A player’s ability to run down ball after ball has become a must. Look at the Ferrer vs. Almagro quarterfinal a few days ago. Almagro was able to play at a very high level the first four sets, but after the fourth set ended and the two players were past the three hour mark on court, he looked weary. He wasn’t hitting his shots with the same zip they had early in the match and he was moving as though he had glue on the bottom of his shoes. Ferrer on the other hand, who is considered to possibly be the fittest man on tour by his peers, looked fresh as a daisy as though the two players were just starting the second set. Because of his superior fitness, Ferrer cruised to a 6-2 win of the fifth set, and won the match after clawing back from two sets to love down.
The Djokovic vs. Ferrer semifinal matchup tonight at the Australian Open will show any casual fan the importance of being fit and being able to stay in the point. These two are masters of pulling out points after it appears their opponent has won the point two or three different times. They are bound to trade blows for at least four sets and several hours. Fitness most likely won’t be an issue tonight with these two. They have proven they can both play at the highest level for over five hours. The match will feature many points where these guys are moving each other side to side behind the baseline, waiting for that carefully calculated, high percentage chance to be aggressive and finish the point.
While tennis seems to be following the “defense wins championships” trend, it takes more than just running down ball after ball and staying consistent to be the best. Players need to be able to combine that with the ability to play aggressive, point ending, all court tennis when the opportunities present themselves. If players can’t master the transition ball and they just counterpunch every shot, eventually they will get too far out of position and the opponent will seize that moment to change the tides and win the point. If you look at the five best players in the world, they are able to play defense better than anyone and transition that defense to offense at the drop of a hat.

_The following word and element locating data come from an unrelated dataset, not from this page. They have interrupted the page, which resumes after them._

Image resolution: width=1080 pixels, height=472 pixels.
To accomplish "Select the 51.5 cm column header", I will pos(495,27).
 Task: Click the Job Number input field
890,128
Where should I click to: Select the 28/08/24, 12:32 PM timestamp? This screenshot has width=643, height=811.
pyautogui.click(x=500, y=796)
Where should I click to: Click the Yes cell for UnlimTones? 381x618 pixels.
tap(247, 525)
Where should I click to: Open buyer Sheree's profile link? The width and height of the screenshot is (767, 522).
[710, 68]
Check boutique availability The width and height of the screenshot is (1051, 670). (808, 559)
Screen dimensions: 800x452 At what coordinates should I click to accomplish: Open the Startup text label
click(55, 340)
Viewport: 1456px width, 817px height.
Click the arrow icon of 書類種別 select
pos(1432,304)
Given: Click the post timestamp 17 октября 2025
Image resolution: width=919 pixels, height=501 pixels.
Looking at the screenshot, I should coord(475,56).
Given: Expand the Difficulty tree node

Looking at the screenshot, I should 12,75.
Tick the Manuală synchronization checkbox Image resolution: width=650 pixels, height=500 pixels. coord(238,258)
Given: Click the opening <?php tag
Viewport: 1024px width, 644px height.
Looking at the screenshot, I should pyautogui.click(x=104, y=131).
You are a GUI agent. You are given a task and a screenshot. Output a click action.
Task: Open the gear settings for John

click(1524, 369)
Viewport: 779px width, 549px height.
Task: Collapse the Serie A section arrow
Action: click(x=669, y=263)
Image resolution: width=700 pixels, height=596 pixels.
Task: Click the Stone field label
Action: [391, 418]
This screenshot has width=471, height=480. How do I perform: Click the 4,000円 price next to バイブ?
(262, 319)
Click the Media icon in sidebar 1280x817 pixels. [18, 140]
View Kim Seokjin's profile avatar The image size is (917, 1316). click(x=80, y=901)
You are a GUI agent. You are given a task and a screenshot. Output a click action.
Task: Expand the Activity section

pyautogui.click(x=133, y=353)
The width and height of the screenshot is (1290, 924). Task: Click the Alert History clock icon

The fitness of modern players has changed the game of tennis. Tennis used to be a game dominated by the serve and volley, but with the introduction of more powerful racquets, the change to more western grips, and polyester strings, the trend has favored the hard hitting baseline player. During the serve and volley era, points were short and although the top players were in good shape, fitness wasn’t a priority like it is to athletes today. With the amount of topspin players are putting on the ball in today’s game, they are able to swing more powerfully while staying consistent. If players aren’t able to run down ball after ball to stay in points they are going to lose every match. The open stance has also grown in popularity and is hit on both the forehand and backhand wings. It allows players to generate loads of angular momentum and apply tons of spin and pace to each shot, while also recovering quicker towards the center. As time goes on we are seeing courts get slower, which also encourages defensive play and long rallies. Players have advanced from quick serve and volley points to grinding 20 plus shot rallies and five hour matches.
Combine all of this together and it is easy to see that defense is the new offense.